Months ago, I figured that the week of April 16 would be a good time to go on a week-long trip with my girlfriend to Amsterdam, The Hague, Normandy and Paris. What could I miss? The season was ending that day and the Bucks were clearly not going to be playing postseason basketball, so it seemed like as good of a time as any to disappear from the world of Bucks basketball for a few days.
Well, you know the rest. The Bucks' sale process shifted into high gear in late March and early April, and by the time I was getting ready to leave it was apparent that some kind of big news was likely to break by the time the NBA's Board of Governors met on April 17 and 18. Ultimately, the big news broke a day earlier, which meant I wrote my "breaking news" piece on the official sale of the team to Marc Lasry and Wes Edens from my friend's porch in The Hague, Netherlands--about an hour after landing in Amsterdam, and about five minutes before the battery on my computer (still without an adapter for European outlets) decided it had had enough. Not the best timing for the biggest bit of Bucks news in decades, but so it goes.

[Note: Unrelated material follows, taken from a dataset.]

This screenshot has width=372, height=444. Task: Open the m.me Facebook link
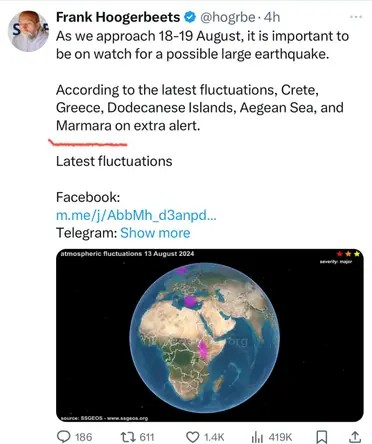pos(136,215)
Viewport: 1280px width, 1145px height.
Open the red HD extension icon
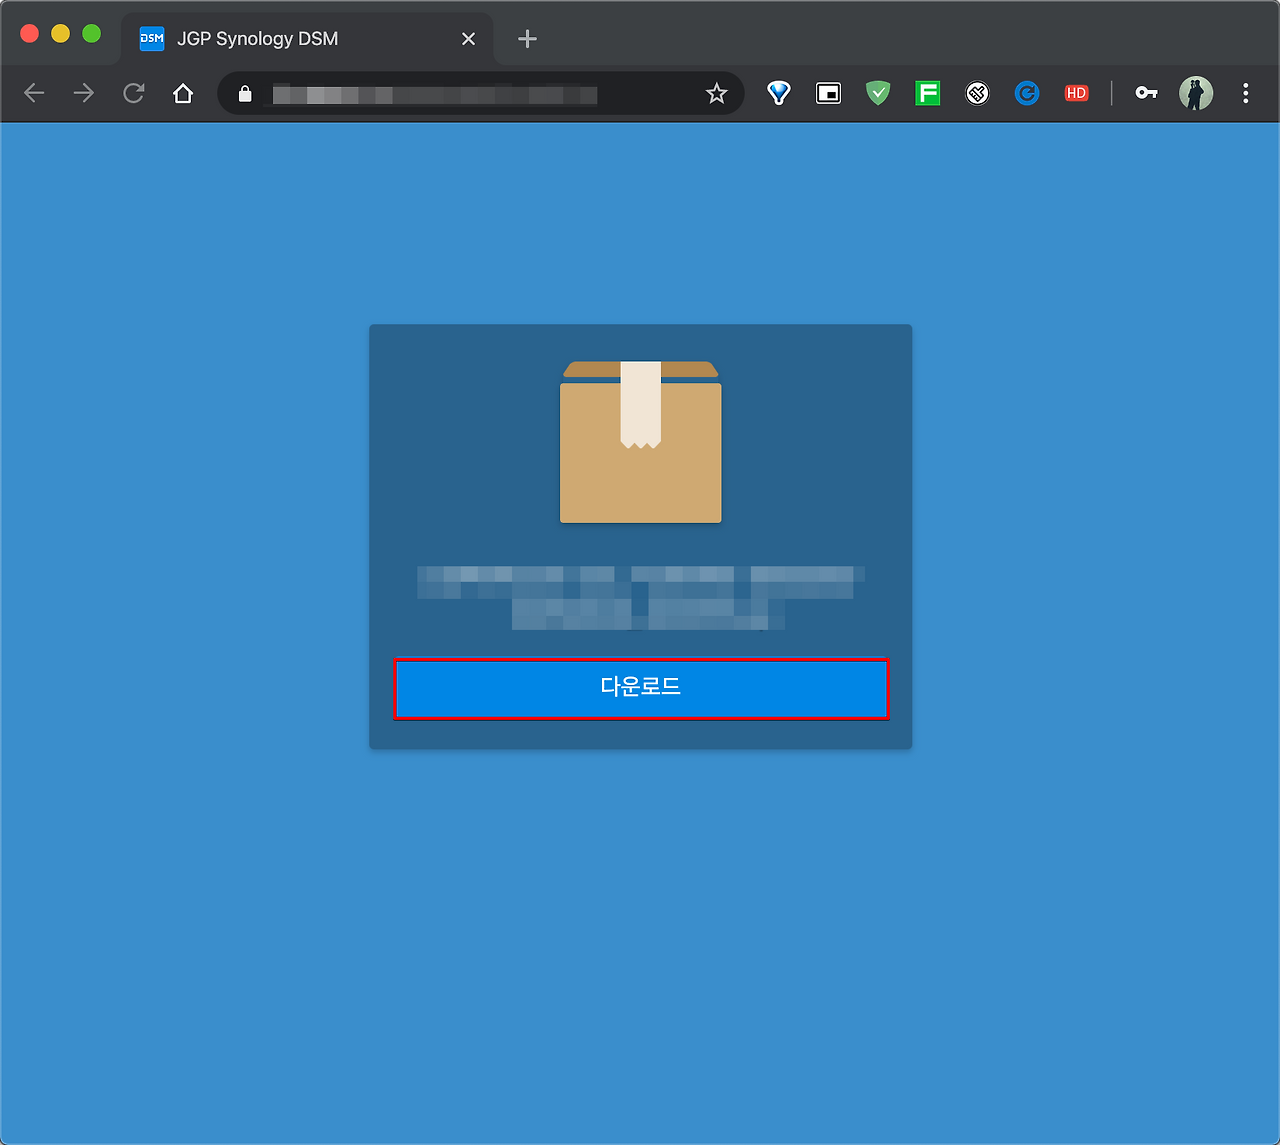pos(1077,93)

I wasn't able to check out video of the press conference with Lasry, Edens, Herb Kohl, Marc Marotta, Milwaukee Mayor Tom Barrett, and County Executive Chris Abele until I got home last weekend, but wanted to post it in case anyone else had missed it. You've likely already heard the highlights of the video above, but it's worth a look if only to see and hear the tone of the proceedings. While we all know there's a long way to go before the Bucks' future in Milwaukee is assured, this was a huge step in the right direction, and seeing Barrett and Abele playing the role of cheerleaders was an encouraging sign.
Of course, two big checks have to be written in order to keep the Bucks in Milwaukee, and the sale of the team was the first. The next one will have to cover a new arena for the team to play in, a topic that will draw plenty of debate in the coming months--in particular the question of how much public funding may be needed to seal the deal. But despite all the buzz about the topic to date, details have been sparse regarding what a project might actually look like. We know it will likely cost $400+ million, we know Herb Kohl, Lasry and Edens have promised at least $200 million to the project, and we know that plenty of people will stand in the way of any public funds making up any remaining difference.

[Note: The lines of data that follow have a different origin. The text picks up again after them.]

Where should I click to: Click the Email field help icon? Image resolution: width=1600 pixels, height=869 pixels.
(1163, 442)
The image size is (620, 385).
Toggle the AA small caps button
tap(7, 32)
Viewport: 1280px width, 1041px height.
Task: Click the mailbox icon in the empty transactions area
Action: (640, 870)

That alone isn't surprising, nor should it be cause for alarm. The $200 million figure proposed by the Bucks is an opening figure, conveniently mirroring the money that Vivek Ranadive's ownership group pledged towards the Kings' arena campaign in Sacramento a year ago. As far as opening salvos go, it's a big number. But it's presumably also not a final number.

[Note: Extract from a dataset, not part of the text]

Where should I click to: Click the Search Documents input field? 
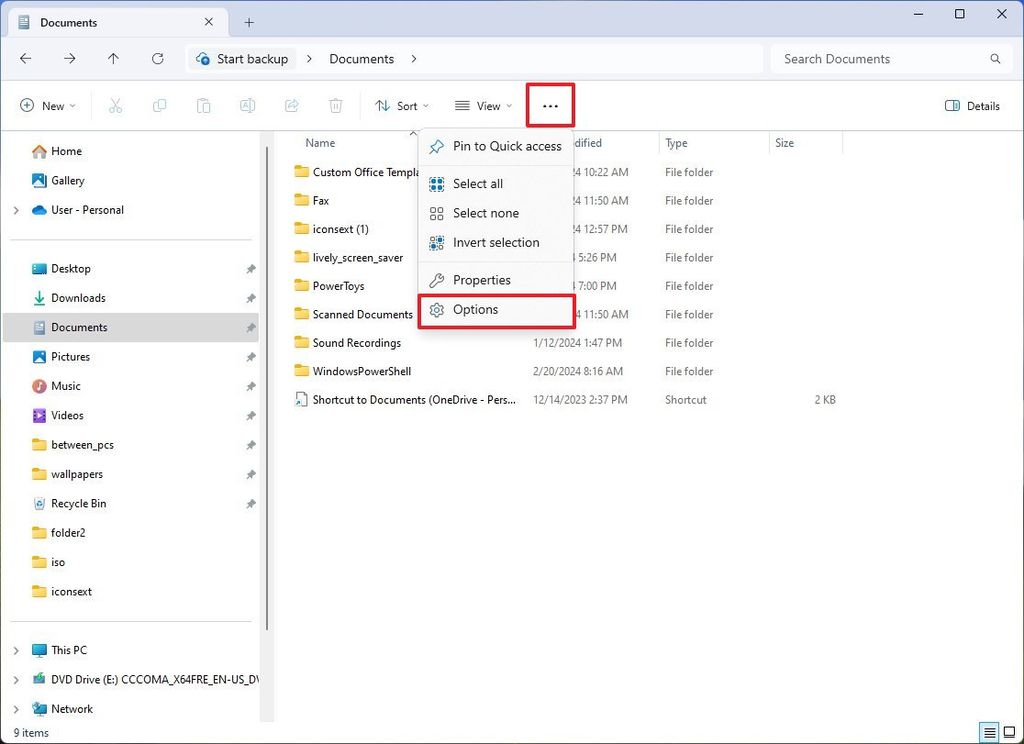tap(870, 59)
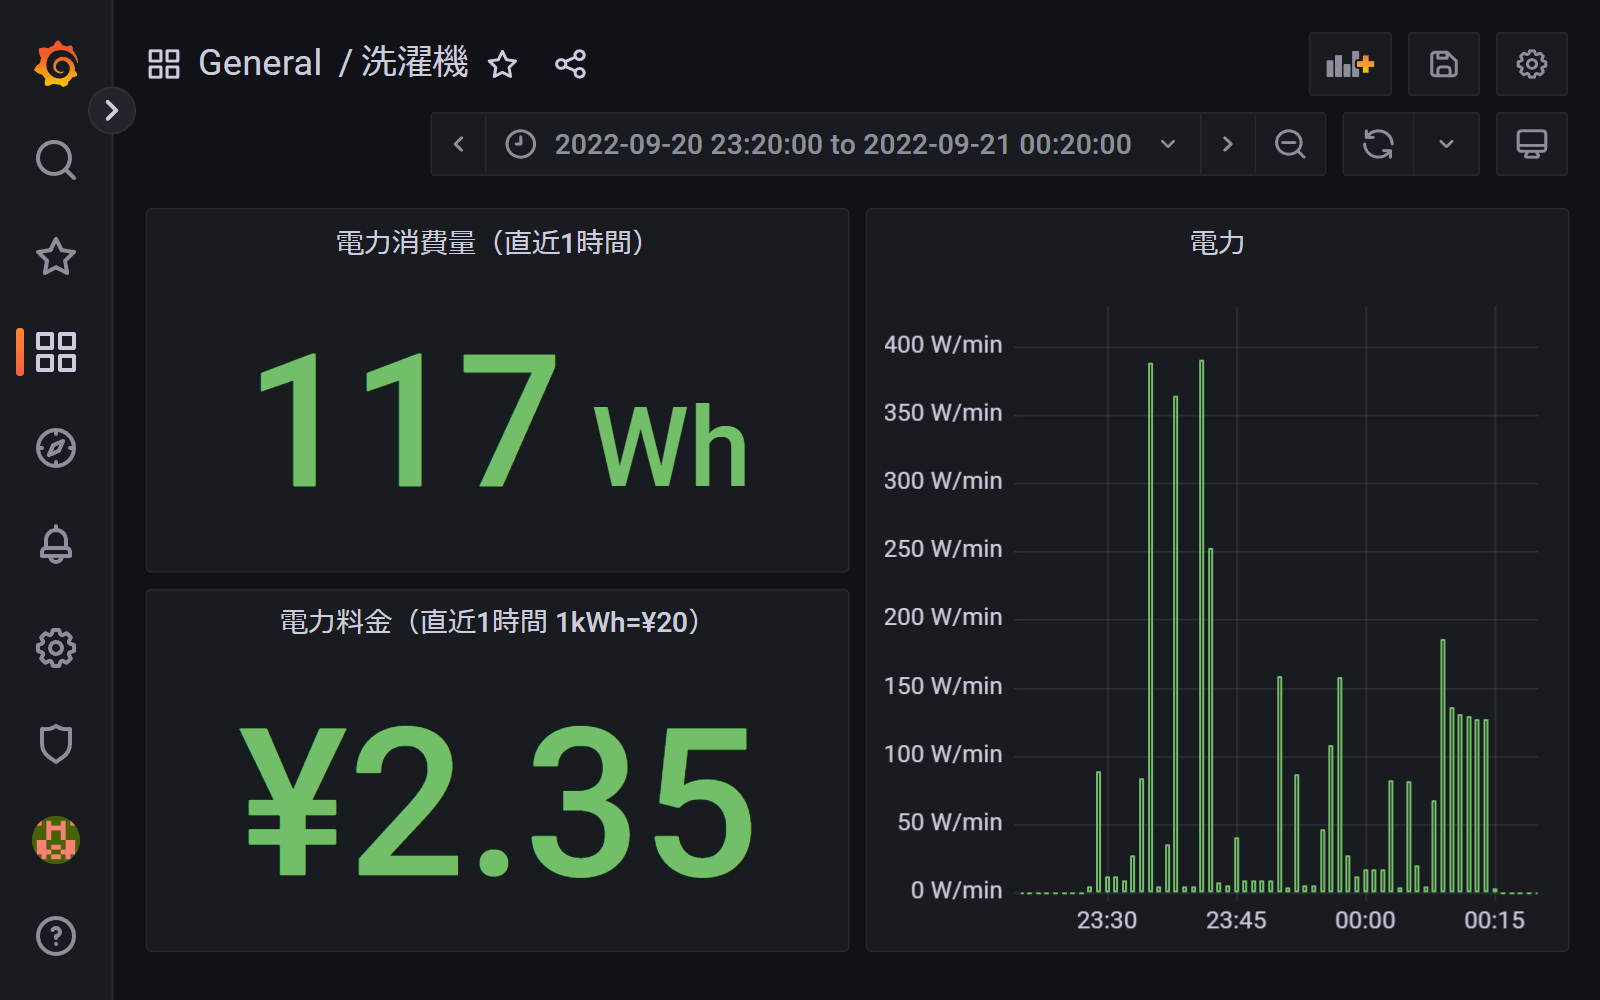The width and height of the screenshot is (1600, 1000).
Task: Open the time range picker dropdown
Action: [x=842, y=144]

Thankfully more private dollars are certainly out there; even the BMO Harris Bradley Center was able to raise $18 million as part of a 2012 capital campaign, and Lasry and Edens' promised contribution included "at least" as an important qualifier. So ultimately this is neither extortion nor charity, but a negotiation that will involve a complex web of public and private stakeholders, all of whom have plenty to gain and lose depending on the outcome of the process. Lasry and Edens likely aren't interested in owning both a team and 100% of a new arena that said team will only use 40-50 times per year, but their will may well be tested on that front over the coming months and years. Thankfully, these are guys who do deals for a living, and they don't seem naive to the challenges ahead of them. Save Our Bucks has a good read on some of the main talking points that are already drawing attention in the local media, and hopefully these sorts of discussions will help elevate the conversation to clarify the big picture issues and draw attention to the broader opportunity set at play.
We'll have much more on the sale and the arena process this week, starting with a couple podcasts as well as ongoing coverage of the process as everything unfolds. Odds are if you're reading this then you're most likely a Bucks fan more predisposed toward supporting public financing, but we also know that reasonable people will disagree on the topic. Ultimately, we hope to inform without telling people what to think, and hopefully the tenor of public debate on the topic will favor problem solving over politics.